Document excerpt:
BEGIN

Charles J. Symmonds (October 6, 1866 – July 16, 1941) was a brigadier general in the United States Army. He was awarded the Army Distinguished Service Medal.

His award citation reads:

The President of the United States of America, authorized by Act of Congress, July 9, 1918, takes pleasure in presenting the Army Distinguished Service Medal to Colonel (Cavalry) Charles J. Symmonds, United States Army, for exceptionally meritorious and distinguished services to the Government of the United States, in a duty of great responsibility during World War I. Colonel Symmonds Commanded for many months the important Intermediate Storage Depot at Gievres. He successfully administered a large personnel and supervised the growth of Gievres as a storage depot. He organized the system of supply from that station so efficiently that there were not shortages, either for food or material, at the regulating stations dependent upon Gievres for supply during all the active operations.

END

[Interface element data]
BEGIN

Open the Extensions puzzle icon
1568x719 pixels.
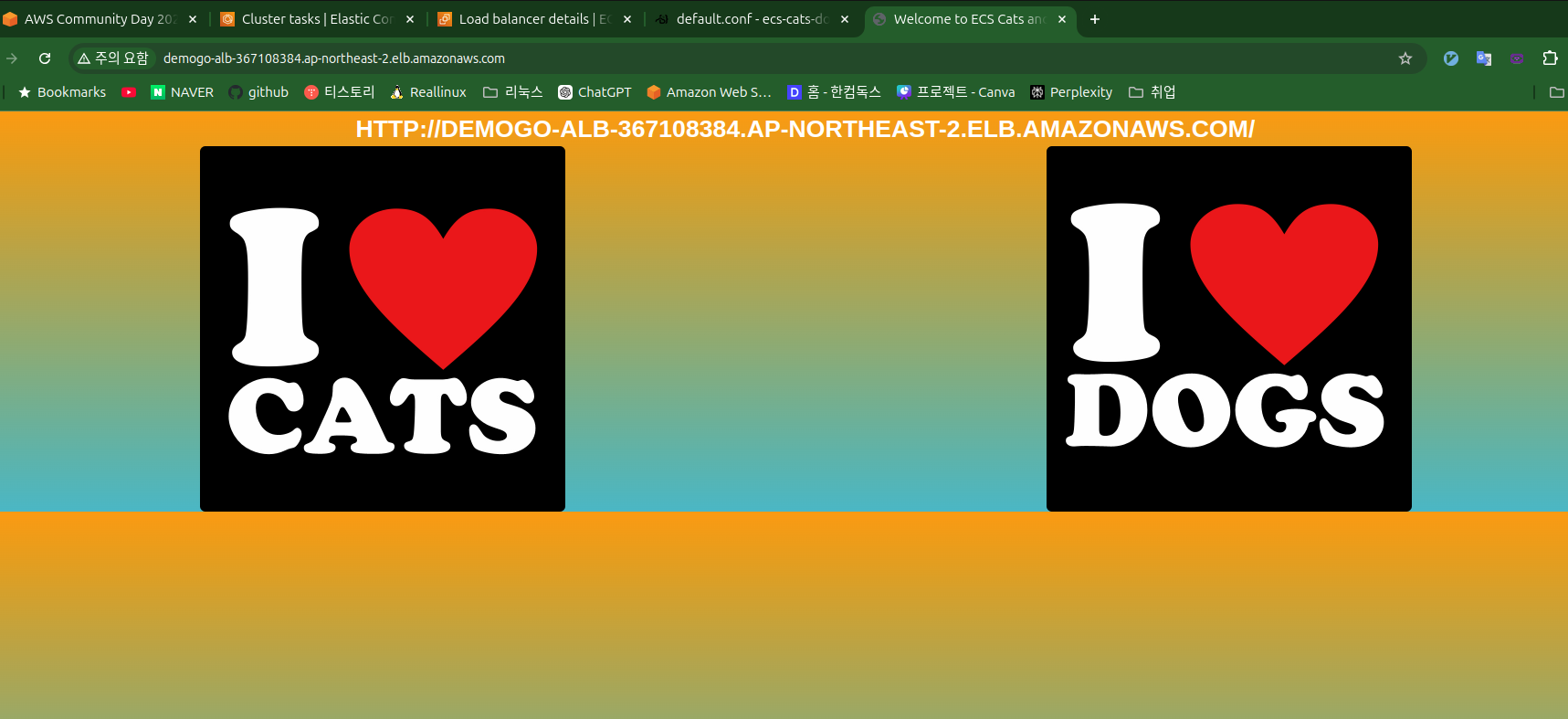click(x=1550, y=58)
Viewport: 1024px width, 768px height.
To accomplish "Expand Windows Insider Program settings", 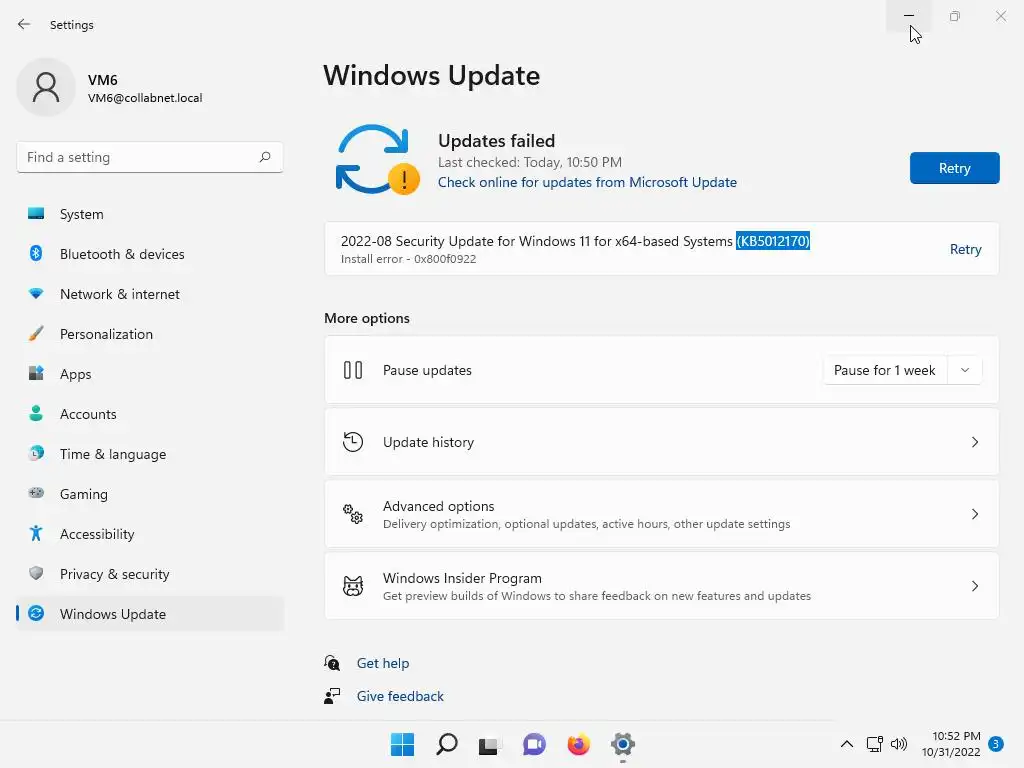I will click(x=974, y=586).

END

According to the text about Charles J. Symmonds, what depot did he command for many months? The data above plays no part in what comes next.

Expected answer: He commanded the Intermediate Storage Depot at Gievres.